◆ YOUR GOAL
Look through the lines below and extract any with the word "help".

********************

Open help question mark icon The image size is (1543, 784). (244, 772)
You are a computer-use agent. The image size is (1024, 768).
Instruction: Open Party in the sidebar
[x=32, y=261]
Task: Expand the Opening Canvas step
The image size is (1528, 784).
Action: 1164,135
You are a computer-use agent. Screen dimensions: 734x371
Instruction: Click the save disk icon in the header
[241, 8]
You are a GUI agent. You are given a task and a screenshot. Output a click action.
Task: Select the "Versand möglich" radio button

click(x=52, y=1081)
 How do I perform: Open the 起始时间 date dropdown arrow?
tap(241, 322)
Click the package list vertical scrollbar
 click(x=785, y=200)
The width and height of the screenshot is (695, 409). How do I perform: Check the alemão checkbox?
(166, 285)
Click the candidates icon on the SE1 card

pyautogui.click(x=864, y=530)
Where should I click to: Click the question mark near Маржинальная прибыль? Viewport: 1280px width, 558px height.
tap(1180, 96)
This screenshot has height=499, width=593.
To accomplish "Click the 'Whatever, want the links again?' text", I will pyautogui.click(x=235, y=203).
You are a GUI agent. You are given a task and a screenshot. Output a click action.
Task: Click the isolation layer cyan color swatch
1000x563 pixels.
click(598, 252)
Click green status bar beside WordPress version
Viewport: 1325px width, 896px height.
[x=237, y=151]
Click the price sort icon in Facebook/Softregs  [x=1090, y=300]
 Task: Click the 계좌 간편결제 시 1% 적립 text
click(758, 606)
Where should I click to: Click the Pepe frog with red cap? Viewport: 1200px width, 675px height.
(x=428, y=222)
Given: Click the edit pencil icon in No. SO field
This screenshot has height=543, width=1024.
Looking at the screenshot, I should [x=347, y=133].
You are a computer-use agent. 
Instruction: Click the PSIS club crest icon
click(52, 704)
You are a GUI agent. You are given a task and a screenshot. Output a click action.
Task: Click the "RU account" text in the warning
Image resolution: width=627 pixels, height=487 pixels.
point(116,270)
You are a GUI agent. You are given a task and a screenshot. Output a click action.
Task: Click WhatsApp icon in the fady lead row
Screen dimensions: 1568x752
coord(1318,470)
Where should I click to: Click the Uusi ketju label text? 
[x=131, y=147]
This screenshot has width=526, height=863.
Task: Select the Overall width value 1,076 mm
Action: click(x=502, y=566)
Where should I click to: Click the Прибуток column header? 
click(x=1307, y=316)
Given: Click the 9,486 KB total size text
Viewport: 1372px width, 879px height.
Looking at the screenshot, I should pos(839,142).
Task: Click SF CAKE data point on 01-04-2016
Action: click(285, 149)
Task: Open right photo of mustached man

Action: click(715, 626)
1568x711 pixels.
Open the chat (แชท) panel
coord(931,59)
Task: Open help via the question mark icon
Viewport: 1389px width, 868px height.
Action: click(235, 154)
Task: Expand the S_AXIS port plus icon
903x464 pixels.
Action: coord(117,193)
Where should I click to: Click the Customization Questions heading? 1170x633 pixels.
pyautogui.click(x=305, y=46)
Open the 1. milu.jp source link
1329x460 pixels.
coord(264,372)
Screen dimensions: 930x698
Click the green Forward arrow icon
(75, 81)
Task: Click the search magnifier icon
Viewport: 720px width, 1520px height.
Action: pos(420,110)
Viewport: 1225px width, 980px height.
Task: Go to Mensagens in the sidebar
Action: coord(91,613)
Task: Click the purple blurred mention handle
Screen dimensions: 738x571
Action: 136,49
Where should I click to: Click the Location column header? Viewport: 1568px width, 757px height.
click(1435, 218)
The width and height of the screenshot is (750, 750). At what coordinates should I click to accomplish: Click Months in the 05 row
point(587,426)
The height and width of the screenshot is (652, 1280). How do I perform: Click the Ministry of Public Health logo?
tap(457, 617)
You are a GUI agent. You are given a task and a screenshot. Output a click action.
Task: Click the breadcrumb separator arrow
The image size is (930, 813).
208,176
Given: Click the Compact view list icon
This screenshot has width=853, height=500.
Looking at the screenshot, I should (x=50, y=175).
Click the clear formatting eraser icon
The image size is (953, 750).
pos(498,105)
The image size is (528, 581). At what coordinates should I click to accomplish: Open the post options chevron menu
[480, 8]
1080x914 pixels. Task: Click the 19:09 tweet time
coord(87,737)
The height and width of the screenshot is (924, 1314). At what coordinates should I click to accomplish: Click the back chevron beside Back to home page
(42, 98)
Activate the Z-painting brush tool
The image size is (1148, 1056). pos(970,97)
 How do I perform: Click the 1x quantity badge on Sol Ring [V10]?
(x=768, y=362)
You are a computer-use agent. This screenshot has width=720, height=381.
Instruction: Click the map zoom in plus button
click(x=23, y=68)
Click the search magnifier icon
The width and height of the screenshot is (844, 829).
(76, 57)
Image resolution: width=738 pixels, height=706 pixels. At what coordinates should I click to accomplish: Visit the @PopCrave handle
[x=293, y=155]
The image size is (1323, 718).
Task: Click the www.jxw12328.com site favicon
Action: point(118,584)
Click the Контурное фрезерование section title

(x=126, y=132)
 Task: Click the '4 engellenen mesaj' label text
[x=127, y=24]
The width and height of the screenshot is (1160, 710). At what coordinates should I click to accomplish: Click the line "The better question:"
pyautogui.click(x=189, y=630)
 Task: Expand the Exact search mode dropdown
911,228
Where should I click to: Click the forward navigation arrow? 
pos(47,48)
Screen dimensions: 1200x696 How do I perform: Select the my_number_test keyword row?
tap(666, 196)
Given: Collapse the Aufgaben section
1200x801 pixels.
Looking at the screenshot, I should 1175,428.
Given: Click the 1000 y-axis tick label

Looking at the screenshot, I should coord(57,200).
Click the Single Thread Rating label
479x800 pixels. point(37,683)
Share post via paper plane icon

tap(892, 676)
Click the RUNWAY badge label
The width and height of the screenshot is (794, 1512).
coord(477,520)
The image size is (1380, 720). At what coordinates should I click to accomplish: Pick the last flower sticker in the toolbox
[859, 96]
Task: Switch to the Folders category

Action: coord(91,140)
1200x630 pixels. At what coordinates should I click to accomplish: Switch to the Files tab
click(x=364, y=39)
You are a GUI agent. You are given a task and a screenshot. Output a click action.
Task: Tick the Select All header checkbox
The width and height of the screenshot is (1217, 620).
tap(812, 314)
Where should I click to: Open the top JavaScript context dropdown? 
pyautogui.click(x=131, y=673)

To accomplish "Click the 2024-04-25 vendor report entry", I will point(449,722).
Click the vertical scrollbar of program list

********************

◆ TASK SOLUTION
Open help question mark icon The image size is (1543, 784). (244, 772)
Task: Open help via the question mark icon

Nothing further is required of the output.